Часто побежали поезда, и Юрка никак не мог уснуть: земля кругом дрожала, а колеса, казалось, грохочут над самой головой. Ночью еще пронзительней и тревожней кричали паровозы. Кряхтел на возке дед Мосей. Долго сдерживал себя и все же заговорил — о том, что не давало ему покоя:
— Ну от чем людям помогти? Як из беды вызволить? Було б две коровы — отдал бы одну им. А то ж пропадуть — и сам, и дети… Слухаешь, Людмила?
— Слушаю.
— Лежу — а сам думаю: може, отвести, отдать им Зорьку?.. Хай не насовсем. На месяц там, чи як. Щоб Микола трохи детей поднял, бо пропадуть… Не вытурить меня моя баба из двору, колы без коровы прийду? А, Людмила?
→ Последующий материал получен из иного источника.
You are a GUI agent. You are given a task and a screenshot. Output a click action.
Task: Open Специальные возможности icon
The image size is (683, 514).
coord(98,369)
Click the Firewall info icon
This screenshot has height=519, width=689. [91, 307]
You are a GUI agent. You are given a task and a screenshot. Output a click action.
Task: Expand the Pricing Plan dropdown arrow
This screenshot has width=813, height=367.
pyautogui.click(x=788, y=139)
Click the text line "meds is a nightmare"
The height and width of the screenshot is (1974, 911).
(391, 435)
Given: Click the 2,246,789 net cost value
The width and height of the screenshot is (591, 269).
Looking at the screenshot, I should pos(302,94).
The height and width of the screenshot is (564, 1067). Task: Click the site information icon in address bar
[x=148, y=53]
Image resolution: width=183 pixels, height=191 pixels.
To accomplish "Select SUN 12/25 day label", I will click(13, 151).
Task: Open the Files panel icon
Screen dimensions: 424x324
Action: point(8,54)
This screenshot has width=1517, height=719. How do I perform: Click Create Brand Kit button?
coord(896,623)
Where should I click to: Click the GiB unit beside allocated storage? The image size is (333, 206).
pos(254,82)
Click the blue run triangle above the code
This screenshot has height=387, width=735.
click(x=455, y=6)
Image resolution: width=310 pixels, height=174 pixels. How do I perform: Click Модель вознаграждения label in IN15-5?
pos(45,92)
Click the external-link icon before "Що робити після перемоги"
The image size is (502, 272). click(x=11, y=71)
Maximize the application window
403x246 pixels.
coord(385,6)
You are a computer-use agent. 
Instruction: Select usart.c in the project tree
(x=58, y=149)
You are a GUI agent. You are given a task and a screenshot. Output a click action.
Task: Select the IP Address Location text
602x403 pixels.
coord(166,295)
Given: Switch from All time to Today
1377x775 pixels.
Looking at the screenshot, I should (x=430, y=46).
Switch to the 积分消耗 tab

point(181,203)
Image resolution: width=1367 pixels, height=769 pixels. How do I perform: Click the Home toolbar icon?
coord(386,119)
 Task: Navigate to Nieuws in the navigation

— Не берусь, Мосей Савич, советовать, — сказала мать. — Серьезное это дело. Корову со двора увести — не кутенка подарить.
— Так я ж — на временное пользование, — еще раз уточнил дед.
— Все равно. Теперь корова — состояние.
— Ото и задача, — временно уступил Черноштан, а потом — опять за свое: — Ну нехай моя старуха трохи полается, налыгачем разок меня протянет, зато ж дети подправятся, и Микола не будет по миру ходить. Так я кажу?.. Мне того молока век не надо, а им оно — спасение.
— Лучше все-таки — с хозяйкой посоветоваться, — рассуждала мать.
— Посоветоваться — оно, конечно, можно, — как будто согласился дед Мосей. — Та чего Зорьку туды-сюды гонять?
Соображала Зорька или нет, что говорят про нее, но она тоже почему-то ворочалась и тяжело вздыхала.
Вначале на небе было много звезд — и ярких, и не очень, и едва различимых, рассыпанных в такой глубине, что подумать страшно. Потом звезды стали тускнеть, расплываться в дымке и постепенно пропали, закрытые облаками. В ночи мерцал один только станционный фонарь…
Подняли Юрку на рассвете.
— Ну, по-солдатски — раз, два, — поторопила мать. — А то опоздаем.
Зорька уже стояла запряженная. Дед грузил на возок вещи. Утро было пасмурное.
На станции гомонила большая толпа. Многих из тех, кто вчера толкался в очереди, Юрка узнал; ему показалось — они и не уходили никуда, всю ночь так и продежурили возле путей… А вон — место, где сидели дядя Микола и Венька. Сегодня они, наверное, опять сюда придут. И завтра тоже…
Подошел пассажирский. Его тянул зеленый паровоз на красных колесах и устало пыхтел. Он еще не успел остановиться, а все забегали и закричали так, будто объявили воздушную тревогу. Мать, Юрку и деда оттеснили, чуть не сшибли с ног, и Юрка испугался, что сквозь эту оглашенную толчею они не пробьются и поезд уйдет без них. Но все-таки они пробились. Кое-как нашли, где приткнуться в вагоне между корзинами, ящиками, мешками. А чемодан и узлы сообразительный дед Мосей водворил через окно.
— Спасибо, Мосей Савич! — крикнула мать. — Большое вам спасибо… за все! — По ее щекам скатились две слезы.
Утряслось, угомонилось. Вроде даже не так тесно стало. Но в кислой, застоялой духоте вагона нечем было дышать, а поезд не отправляли. Гомон пошел, будто встречный ждут. Мать подала знак, чтобы дед Мосей возвращался домой, не дожидая, когда двинется поезд. Но Черноштан не уходил. Стоял поодаль, возле своей коровы, сняв картуз.
Наконец, и правда — с воем, лязгом, налетел встречный… А когда он пронесся, на станции уже не было ни деда Мосея, ни Зорьки в ярме, которое дед обещал никогда больше на нее не надевать, — изрубить его топором и сжечь.